Before I take any trade, I know exactly what my risk / reward is. If the ratio is not in my favor, I do not take the trade. The major caveat with this rule of mine, is that when a trading range tightens so does my risk reward ratio. I have taught three professional gamblers over the years, and here's what they had in common:
1) They primary game was blackjack. (The risk reward was much greater than any other game)
2) The followed strict rules, and whenever they deviated from them, they lost. They can't change the odds, but they respect them. When the odds slide in their favor, they wager heavy. When the odds go against them, they lighten up.
3) Their family and friends criticize their occupation, they're GAMLBLERS.
4) They believe that the gambler, is the person who shows up and believes that they will win with chance. That's where PROFESSIONAL GAMBLERS AND TRADERS capitalize. Who ever said trading is a zero-sum game.

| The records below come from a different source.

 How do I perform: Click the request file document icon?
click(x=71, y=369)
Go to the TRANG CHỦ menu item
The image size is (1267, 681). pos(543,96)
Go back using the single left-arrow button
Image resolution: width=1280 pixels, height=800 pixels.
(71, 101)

By the way all three guys started between '95 and '99 and they're all still here, doing very well.
Definition
To bet on an uncertain outcome, as of a contest.
To play a game of chance for stakes.
To take a risk in the hope of gaining an advantage or a benefit.
To engage in reckless or hazardous behavior.
How did these people consistently make money over and over and over again? How is it that we, as consistent traders make a living in the market, and pay our bills, consistently? Is it chance, luck, winning streak, or just because we're great gamblers?
We are consistent because we have mastered ourselves, and mastered a way to quickly predetermine our risk / reward.
You can read tons of books, and get all types of odds and stats, but if you kept things as simple as risk/reward you'd find greater success.
When I'm in a bad trade, I KNOW IT IMMEDIATELY AFTER IM IN THE TRADE. It is my denial that keeps me in, it is right at that moment, I have become a gambler. On the other side, when I'm in a trade accidentally, I get out immediately, WIN LOSE or DRAW. Holding on to it and saying, "Hmm, let's see what happens." is just plain bull. There is SOME validity that if a stock is down by "X" amount of periods it may reverse. But there are so many other damn factots to take into consideration.